La France élève le niveau et devient une référence


Le hip-hop français n’aurait pas été le même sans ses espaces d’entraînements mythiques, au cœur des grandes villes. Ce ne sont pas des lieux de démonstration mais des laboratoires : le meilleur moyen de progresser c’est d’échanger. Le mode d’apprentissage de pair à pair, informel mais codifié est caractéristique de la danse hip-hop. A Paris les danseurs se retrouvent dans les clubs et les discothèques, mais aussi à La Chapelle, Boulevard de la Villette, au Trocadéro… Ainsi qu’au Forum des Halles, sur la dalle en marbre, parfaite pour glisser et sa place de la rotonde couverte, inaugurée en 1985. L’émission H.I.P. H.O.P. ne dure que 8 mois et les mordus de la discipline, comme le groupe Aktuel Force, ont besoin d’endroits pour se réunir. La qualité des sols est primordiale et les Halles sont au croisement des lignes de métro et de RER. A Lyon, on se retrouve au Centre Commercial de La Part Dieu, sur le Parvis de l’Opéra et aujourd’hui celui du Musée des Confluences.

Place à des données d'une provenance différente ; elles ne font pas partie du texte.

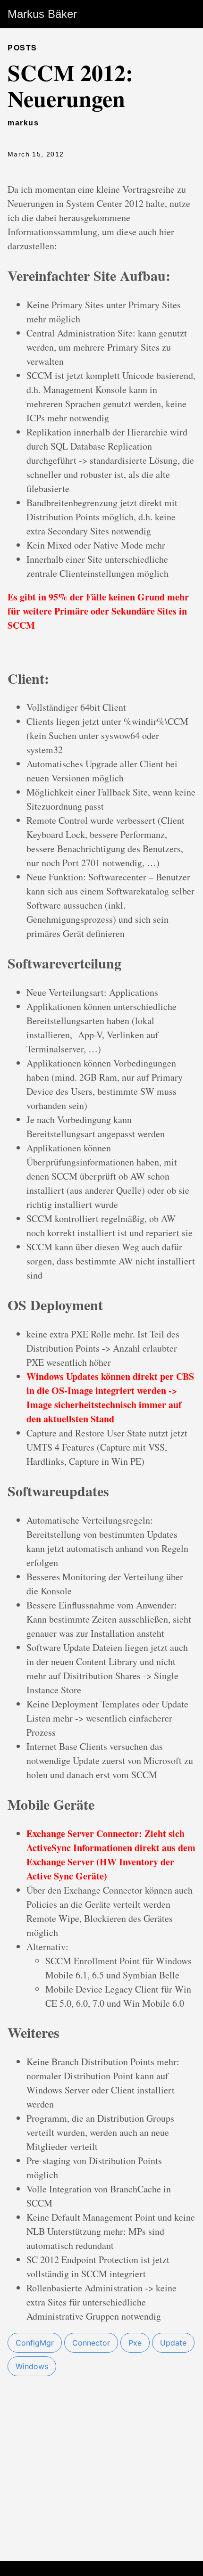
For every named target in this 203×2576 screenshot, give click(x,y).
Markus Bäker (42, 14)
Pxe (135, 2342)
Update (173, 2342)
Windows (32, 2366)
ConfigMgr (35, 2342)
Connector (91, 2342)
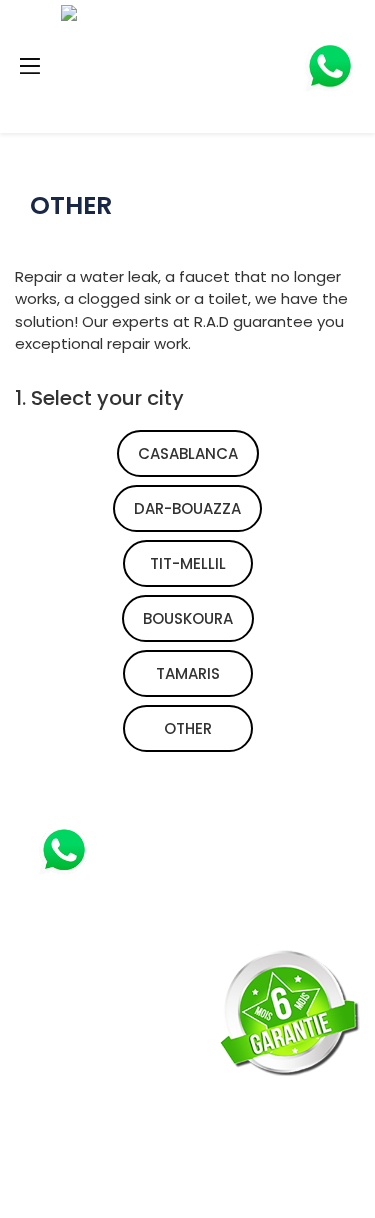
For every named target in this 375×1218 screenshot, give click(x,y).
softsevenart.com (178, 1189)
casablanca (188, 453)
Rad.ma (175, 1166)
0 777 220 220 (175, 848)
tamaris (188, 673)
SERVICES (70, 969)
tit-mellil (188, 563)
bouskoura (188, 618)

De la même manière, le battle constitue une étape essentielle dans le parcours de très nombreux danseurs. Il stimule le dépassement de soi et la créativité, qu’il soit en groupe ou en individuel. Il permet à certains danseurs de se professionnaliser via les compétitions puis par la fonction de juge. En 2001 a lieu à Seattle le premier événement de break organisé et sponsorisé par Red Bull - la boisson énergétique - le Lords Of The Floor où les danseurs sont traités comme des rock stars. C’est un déferlement de phases audacieuses, de handstands à une main, de spins et de freezes étourdissants ! Dans la continuité, en 2004, Red Bull produit le désormais mythique Red Bull BC One : une compétition internationale annuelle de breakdance opposant seize Bboys qui se rencontrent dans des matchs à élimination directe, devant cinq juges, à partir des huitièmes de finale. Lilou, fierté Lyonnaise, originaire de Vaulx-en-Velin, l’a gagné 2 fois : en 2005 contre le coréen Hong 10 et en 2009 face à l’américain Cloud. En 2018, la compétition intègre enfin une catégorie Bgirl, dédiée aux femmes.

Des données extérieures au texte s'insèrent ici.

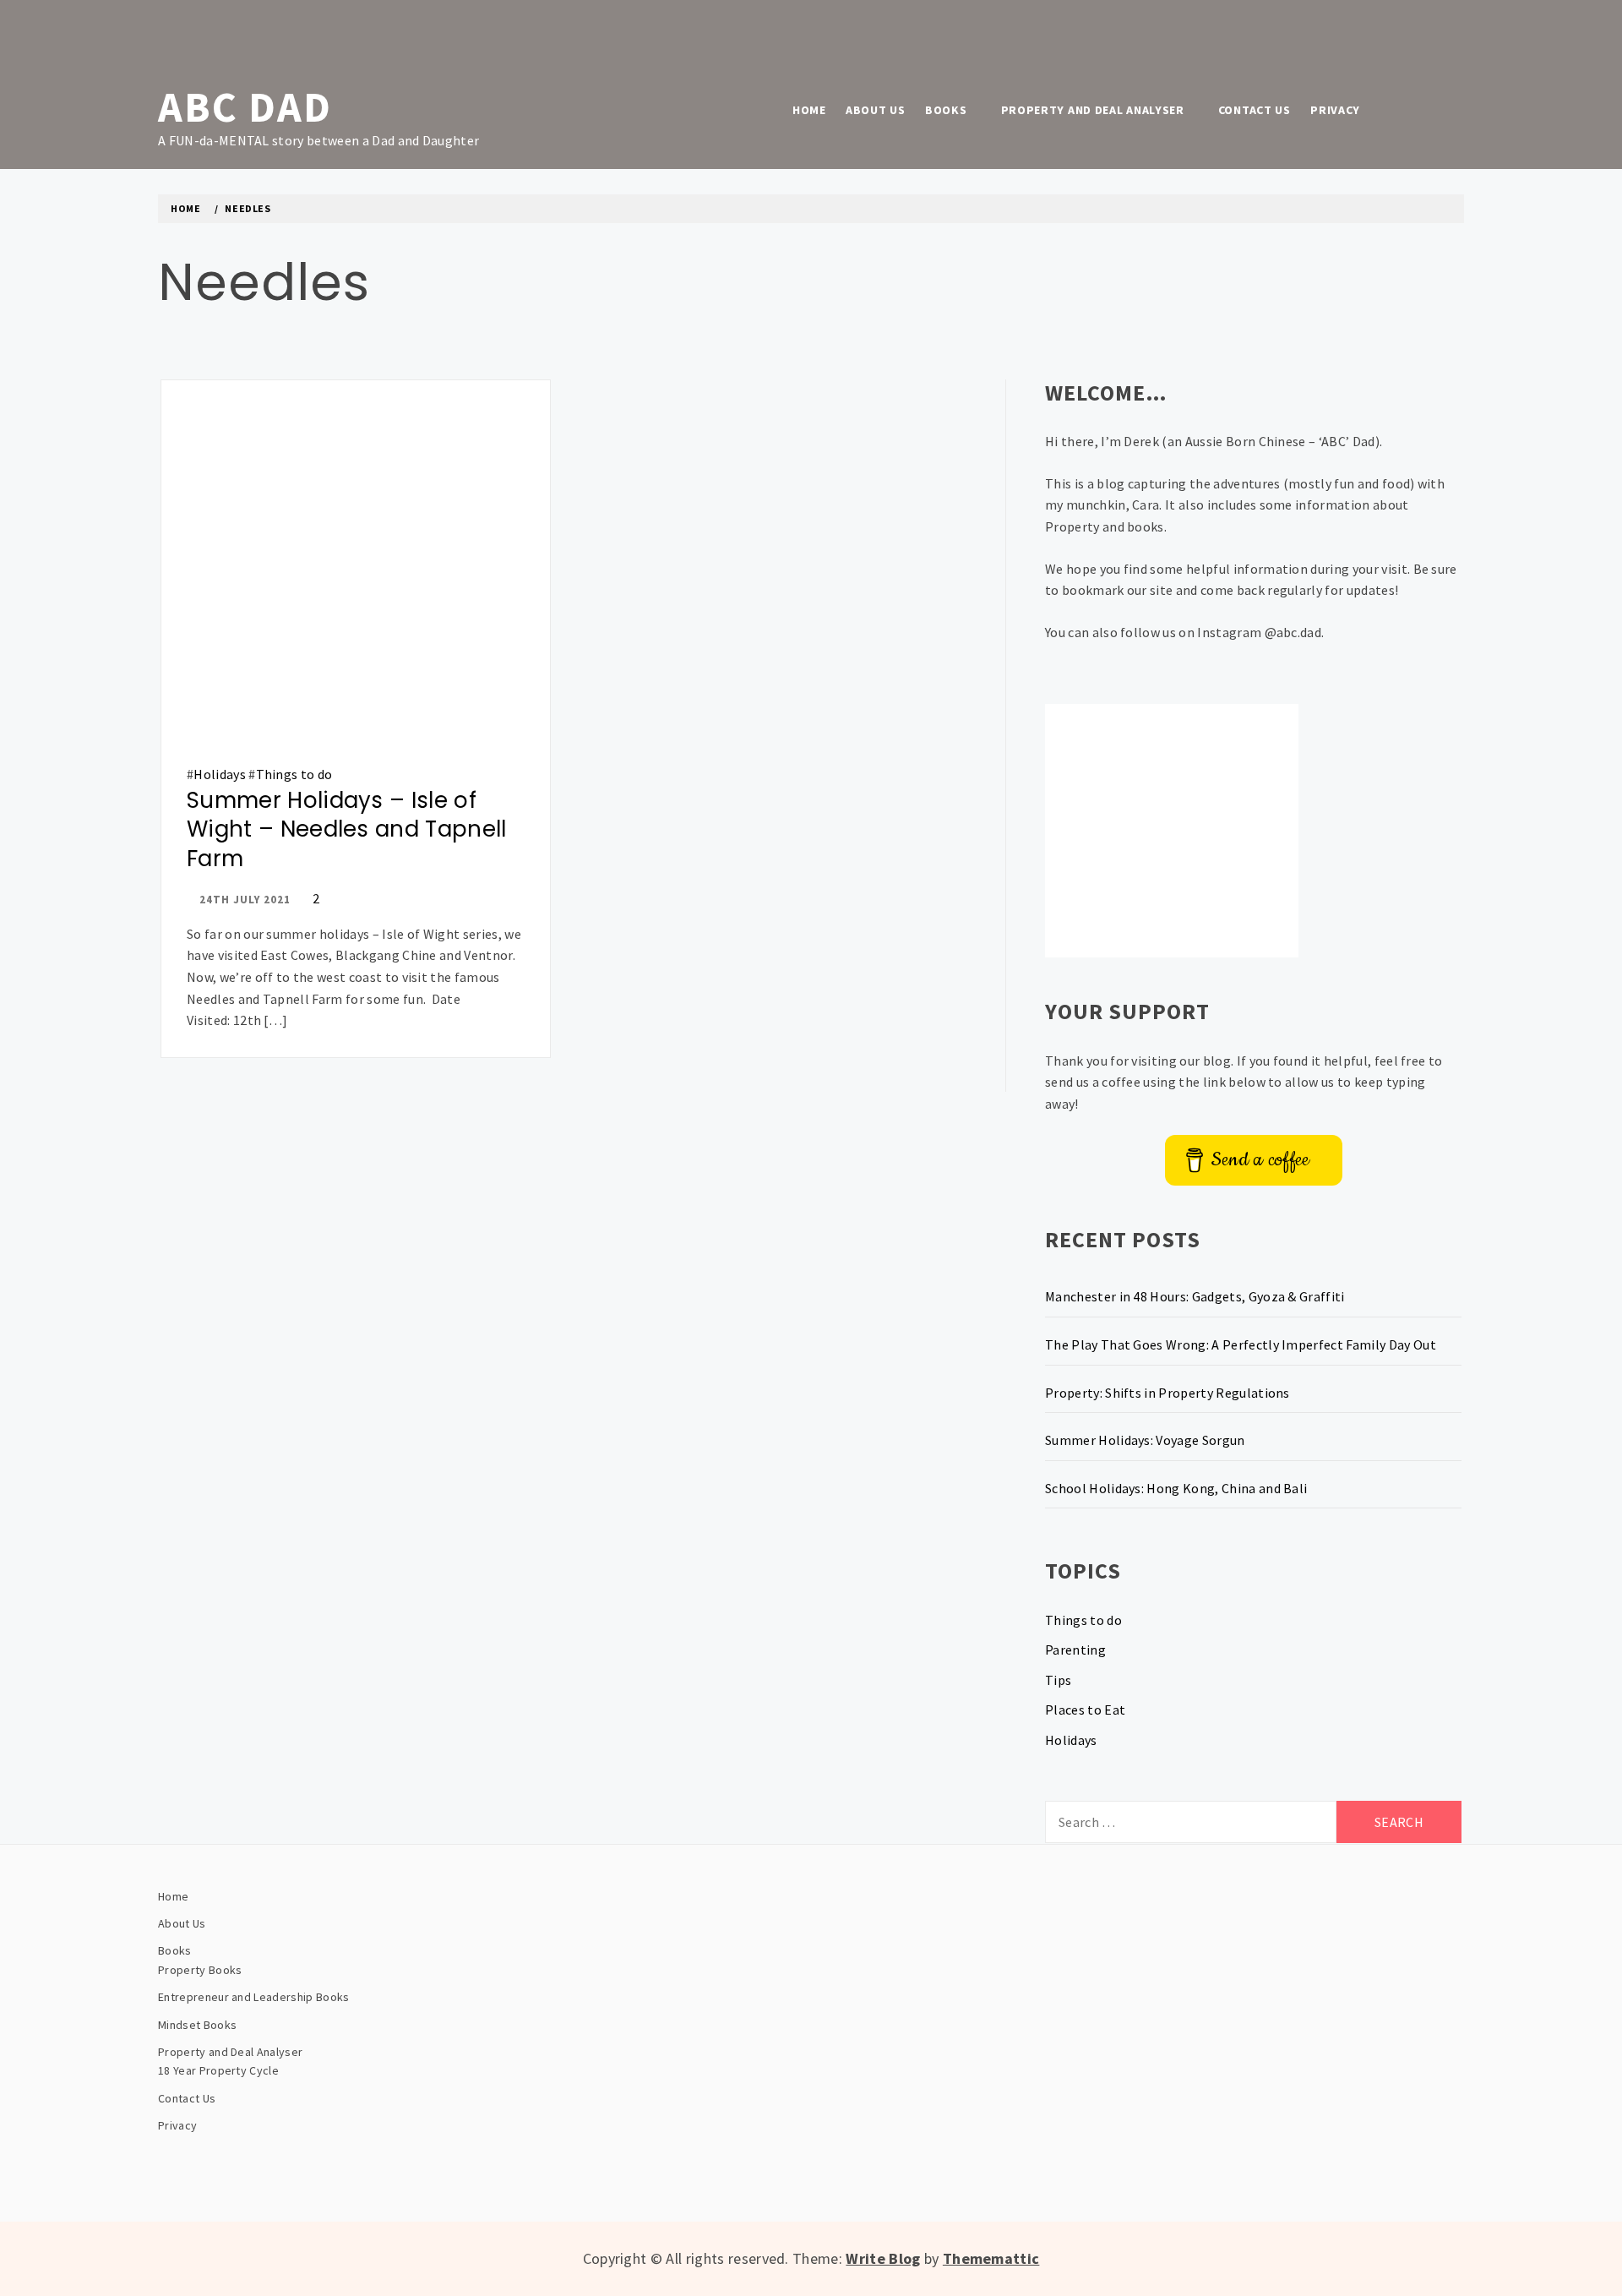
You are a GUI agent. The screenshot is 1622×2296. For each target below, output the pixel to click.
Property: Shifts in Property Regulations (1167, 1392)
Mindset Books (197, 2024)
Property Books (200, 1969)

Le premier Battle of the Year a lieu à Hanovre en Allemagne en 1990. A l’époque, la compétition de break en équipes, s’appelait « International Breakdance Cup ». Dès 1998, des qualifications sont introduites internationalement. Pour la France, la sélection a lieu à Montpellier, terre d’accueil de la finale internationale à partir de 2010. La particularité de ce battle c’est d’être un véritable incubateur de la scène. Chaque groupe de break présente une chorégraphie courte (5/10 minutes) pour mettre en avant ses qualités scéniques. Un jury de 5 personnes choisit les 6 meilleurs qui s'affronteront ensuite en défis. Un prix est également décerné pour la meilleure performance chorégraphique. C’est le point de départ de nombreuses compagnies françaises pour leur passage « de la rue à la scène » : Pockemon Crew, Wanted Posse, Vagabond Crew, Melting Force. Nombreux ont ensuite développé leur show pour le présenter sur les scènes des théâtres. Les parisiens du Bad Trip Crew, formé en 2001 par Bboy Almo et Bboy Darwin (Saïdo Lehlouh), se démarquent par leur style original et la personnalité de chacun de ses membres.  Ils créent en 2016 la pièce Wild Cat pour revisiter le break des années 90 et ce style parisien qui, dans la forme esthétique du mouvement, rappelle la façon précise et délicate de bouger d’un chat.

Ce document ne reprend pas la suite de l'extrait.